__Problem to work on__: Repeat the following items exactly as they appear, line for line.

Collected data
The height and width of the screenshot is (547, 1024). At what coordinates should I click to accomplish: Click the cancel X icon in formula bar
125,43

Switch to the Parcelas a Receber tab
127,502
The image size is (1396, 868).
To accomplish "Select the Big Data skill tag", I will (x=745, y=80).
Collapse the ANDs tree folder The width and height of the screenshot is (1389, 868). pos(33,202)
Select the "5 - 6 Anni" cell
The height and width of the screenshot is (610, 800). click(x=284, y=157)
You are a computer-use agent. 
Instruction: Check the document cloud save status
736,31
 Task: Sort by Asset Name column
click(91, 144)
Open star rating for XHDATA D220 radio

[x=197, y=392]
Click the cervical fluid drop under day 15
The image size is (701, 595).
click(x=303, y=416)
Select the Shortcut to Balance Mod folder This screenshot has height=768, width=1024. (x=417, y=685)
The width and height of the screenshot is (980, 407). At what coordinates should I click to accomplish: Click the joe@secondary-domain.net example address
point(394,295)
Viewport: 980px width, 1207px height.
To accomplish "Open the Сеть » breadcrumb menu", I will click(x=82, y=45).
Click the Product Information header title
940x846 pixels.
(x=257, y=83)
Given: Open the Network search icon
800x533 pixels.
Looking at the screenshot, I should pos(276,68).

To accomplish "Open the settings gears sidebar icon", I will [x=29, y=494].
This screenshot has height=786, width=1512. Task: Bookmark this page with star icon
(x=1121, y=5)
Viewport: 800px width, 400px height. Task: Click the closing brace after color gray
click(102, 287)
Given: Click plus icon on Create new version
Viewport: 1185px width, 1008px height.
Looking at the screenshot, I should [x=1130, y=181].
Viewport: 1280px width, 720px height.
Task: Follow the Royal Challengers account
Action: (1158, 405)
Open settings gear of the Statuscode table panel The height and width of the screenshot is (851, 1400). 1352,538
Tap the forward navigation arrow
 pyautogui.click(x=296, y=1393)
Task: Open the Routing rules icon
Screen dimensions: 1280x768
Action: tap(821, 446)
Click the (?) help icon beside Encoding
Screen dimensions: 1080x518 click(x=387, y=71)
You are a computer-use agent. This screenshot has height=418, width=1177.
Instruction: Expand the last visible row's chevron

__Task solution__:
The height and width of the screenshot is (547, 1024). At what coordinates should I click to accomplish: Click the cancel X icon in formula bar
125,43

Switch to the Parcelas a Receber tab
127,502
The image size is (1396, 868).
To accomplish "Select the Big Data skill tag", I will (x=745, y=80).
Collapse the ANDs tree folder The width and height of the screenshot is (1389, 868). pos(33,202)
Select the "5 - 6 Anni" cell
The height and width of the screenshot is (610, 800). click(x=284, y=157)
You are a computer-use agent. 
Instruction: Check the document cloud save status
736,31
 Task: Sort by Asset Name column
click(91, 144)
Open star rating for XHDATA D220 radio

[x=197, y=392]
Click the cervical fluid drop under day 15
The image size is (701, 595).
click(x=303, y=416)
Select the Shortcut to Balance Mod folder This screenshot has height=768, width=1024. (x=417, y=685)
The width and height of the screenshot is (980, 407). At what coordinates should I click to accomplish: Click the joe@secondary-domain.net example address
point(394,295)
Viewport: 980px width, 1207px height.
To accomplish "Open the Сеть » breadcrumb menu", I will click(x=82, y=45).
Click the Product Information header title
940x846 pixels.
(x=257, y=83)
Given: Open the Network search icon
800x533 pixels.
Looking at the screenshot, I should pos(276,68).

To accomplish "Open the settings gears sidebar icon", I will [x=29, y=494].
This screenshot has height=786, width=1512. Task: Bookmark this page with star icon
(x=1121, y=5)
Viewport: 800px width, 400px height. Task: Click the closing brace after color gray
click(102, 287)
Given: Click plus icon on Create new version
Viewport: 1185px width, 1008px height.
Looking at the screenshot, I should [x=1130, y=181].
Viewport: 1280px width, 720px height.
Task: Follow the Royal Challengers account
Action: (1158, 405)
Open settings gear of the Statuscode table panel The height and width of the screenshot is (851, 1400). 1352,538
Tap the forward navigation arrow
 pyautogui.click(x=296, y=1393)
Task: Open the Routing rules icon
Screen dimensions: 1280x768
Action: tap(821, 446)
Click the (?) help icon beside Encoding
Screen dimensions: 1080x518 click(x=387, y=71)
You are a computer-use agent. This screenshot has height=418, width=1177.
Instruction: Expand the last visible row's chevron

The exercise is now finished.